Susanne Gottberg paints ‘paintings of paintings’. In her double images, a new perspective opens to the viewer: we believe we are looking at a vanishing point in perspective, when in reality, we are looking at a vanishing point behind us. Gottberg’s paintings, which test our understanding of reality, reveal our susceptibility to illusions.
Playful, Sardonic Eros: KAUKO LEHTINEN (b. 1925) AND KIRSI MIKKOLA (b. 1959)
Kauko Lehtinen’s distorted figures are created with masterful line control. In their erotic and playful intensity, one can sense influences from Picasso as well as from classical masters like Rembrandt and Rubens.

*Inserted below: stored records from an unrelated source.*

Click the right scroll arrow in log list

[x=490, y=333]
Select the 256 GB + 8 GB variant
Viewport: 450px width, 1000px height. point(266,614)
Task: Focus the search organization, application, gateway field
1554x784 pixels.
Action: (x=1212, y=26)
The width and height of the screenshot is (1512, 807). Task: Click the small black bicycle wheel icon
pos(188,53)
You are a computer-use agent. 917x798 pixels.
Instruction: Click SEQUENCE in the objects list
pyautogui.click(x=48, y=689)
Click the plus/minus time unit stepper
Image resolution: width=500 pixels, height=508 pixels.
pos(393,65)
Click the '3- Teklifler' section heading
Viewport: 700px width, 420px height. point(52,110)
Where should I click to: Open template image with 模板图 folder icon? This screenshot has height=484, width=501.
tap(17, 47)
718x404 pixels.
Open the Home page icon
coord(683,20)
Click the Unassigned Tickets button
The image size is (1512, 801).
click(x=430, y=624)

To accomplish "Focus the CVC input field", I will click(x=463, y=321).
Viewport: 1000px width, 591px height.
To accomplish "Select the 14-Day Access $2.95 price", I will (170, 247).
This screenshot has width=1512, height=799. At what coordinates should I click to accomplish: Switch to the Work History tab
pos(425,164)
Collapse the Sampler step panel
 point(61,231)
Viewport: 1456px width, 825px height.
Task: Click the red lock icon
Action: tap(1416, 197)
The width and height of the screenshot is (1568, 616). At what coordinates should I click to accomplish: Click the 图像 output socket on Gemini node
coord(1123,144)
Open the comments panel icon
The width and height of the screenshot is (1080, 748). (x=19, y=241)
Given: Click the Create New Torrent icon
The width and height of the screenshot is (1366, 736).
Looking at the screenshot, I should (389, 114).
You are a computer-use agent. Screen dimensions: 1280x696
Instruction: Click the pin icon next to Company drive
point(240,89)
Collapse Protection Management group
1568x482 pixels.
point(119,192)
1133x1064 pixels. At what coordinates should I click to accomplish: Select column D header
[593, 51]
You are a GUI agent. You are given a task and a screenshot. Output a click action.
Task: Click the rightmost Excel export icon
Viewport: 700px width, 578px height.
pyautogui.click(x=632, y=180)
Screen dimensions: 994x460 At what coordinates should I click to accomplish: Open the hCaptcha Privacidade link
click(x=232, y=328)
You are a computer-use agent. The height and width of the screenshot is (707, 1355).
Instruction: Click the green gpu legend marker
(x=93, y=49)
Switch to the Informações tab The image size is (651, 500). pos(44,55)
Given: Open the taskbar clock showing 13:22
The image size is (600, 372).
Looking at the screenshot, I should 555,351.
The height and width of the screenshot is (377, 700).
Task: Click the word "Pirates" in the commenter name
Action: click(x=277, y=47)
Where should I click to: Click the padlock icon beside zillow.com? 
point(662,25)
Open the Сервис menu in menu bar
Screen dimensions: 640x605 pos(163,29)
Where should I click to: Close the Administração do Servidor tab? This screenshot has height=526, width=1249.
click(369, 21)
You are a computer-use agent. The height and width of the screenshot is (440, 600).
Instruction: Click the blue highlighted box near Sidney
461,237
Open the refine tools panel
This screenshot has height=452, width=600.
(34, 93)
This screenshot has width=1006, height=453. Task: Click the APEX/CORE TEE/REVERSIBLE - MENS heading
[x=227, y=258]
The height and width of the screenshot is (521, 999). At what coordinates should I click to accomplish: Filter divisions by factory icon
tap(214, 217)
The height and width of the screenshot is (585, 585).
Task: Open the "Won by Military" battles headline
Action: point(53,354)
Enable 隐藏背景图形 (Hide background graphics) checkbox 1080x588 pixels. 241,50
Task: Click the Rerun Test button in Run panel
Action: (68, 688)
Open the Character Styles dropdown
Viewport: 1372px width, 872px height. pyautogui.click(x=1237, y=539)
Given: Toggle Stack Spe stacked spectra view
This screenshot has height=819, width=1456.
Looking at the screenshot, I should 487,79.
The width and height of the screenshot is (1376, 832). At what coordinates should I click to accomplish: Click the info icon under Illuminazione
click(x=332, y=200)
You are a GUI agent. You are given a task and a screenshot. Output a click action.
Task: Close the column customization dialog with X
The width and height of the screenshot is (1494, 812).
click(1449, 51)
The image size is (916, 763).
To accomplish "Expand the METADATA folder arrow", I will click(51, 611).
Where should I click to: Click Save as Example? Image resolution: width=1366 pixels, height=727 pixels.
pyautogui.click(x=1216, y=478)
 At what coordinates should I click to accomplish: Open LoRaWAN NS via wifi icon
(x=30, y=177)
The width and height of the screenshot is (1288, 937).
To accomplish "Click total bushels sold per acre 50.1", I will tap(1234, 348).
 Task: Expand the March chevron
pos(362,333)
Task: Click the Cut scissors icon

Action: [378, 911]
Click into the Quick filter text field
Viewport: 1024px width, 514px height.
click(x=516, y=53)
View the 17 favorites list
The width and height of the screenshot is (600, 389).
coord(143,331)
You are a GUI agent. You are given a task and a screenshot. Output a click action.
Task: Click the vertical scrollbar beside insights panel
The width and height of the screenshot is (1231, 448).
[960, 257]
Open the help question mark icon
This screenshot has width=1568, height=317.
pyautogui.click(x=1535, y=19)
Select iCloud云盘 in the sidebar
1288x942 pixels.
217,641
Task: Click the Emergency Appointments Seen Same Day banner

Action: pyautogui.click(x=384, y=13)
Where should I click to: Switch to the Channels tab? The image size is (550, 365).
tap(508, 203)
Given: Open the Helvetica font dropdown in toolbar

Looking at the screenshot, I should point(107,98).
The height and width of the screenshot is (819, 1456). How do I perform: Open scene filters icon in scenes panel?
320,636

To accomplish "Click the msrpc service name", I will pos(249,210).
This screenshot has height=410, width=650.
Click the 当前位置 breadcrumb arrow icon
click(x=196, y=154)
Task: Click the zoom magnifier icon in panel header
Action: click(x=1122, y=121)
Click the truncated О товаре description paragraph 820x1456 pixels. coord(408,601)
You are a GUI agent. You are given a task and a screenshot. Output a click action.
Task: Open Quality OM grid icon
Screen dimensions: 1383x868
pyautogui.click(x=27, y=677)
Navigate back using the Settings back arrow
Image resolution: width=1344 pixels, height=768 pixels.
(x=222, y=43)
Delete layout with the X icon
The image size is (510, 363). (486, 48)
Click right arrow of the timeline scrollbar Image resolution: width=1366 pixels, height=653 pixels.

Kirsi Mikkola’s self-ironic works parody stereotypical images of women and female sexuality. The serene and silent stillness of her reclining women unites corporeality and imagination, pointing to something ordinary and unpretentious, yet firmly grounded in the world.
Spiritual, Toned/Excited Color: MAUNO MARKKULA (1905-1959) AND HENRY WUORILA-STENBERG (b. 1949)
Like many Finnish Expressionists, Mauno Markkula focused primarily on landscape painting. He himself said he painted his fantasies. In his works, the moon spreads its light, and the sun scorches everything around it.
Henry Wuorila-Stenberg’s vivid color fantasies are grounded in the artist’s interest in Eastern religions. His color splendor followed a period of asceticism, where he used only black and white. Now, light also plays a vital role: a strong experience combined with both internal and external light.
Traces of Memory, Signs of the Past: JUHANI HARRI (b. 1939) AND MARTTI AIHA (b. 1952)
Juhani Harri is fascinated by everything that reminds him of the past. He collects objects discarded by others, weathered by time and nature, and builds his own nostalgic world from them. His passion for the past reveals a longing for childhood memories filled with imagination and fantasy.
Martti Aiha is known both as a monumental sculptor and as a creator of refined, calligraphic structures. The forms and symbols derived from calligraphy are like thoughts dressed in words, which the artist transforms into a new, archetypal script. It is a universal language familiar to all people.
The exhibition is supported by the Ministry of Education, Finnair, the cities of Pori, Espoo, and Oulu, and the Finnish Association of Municipalities.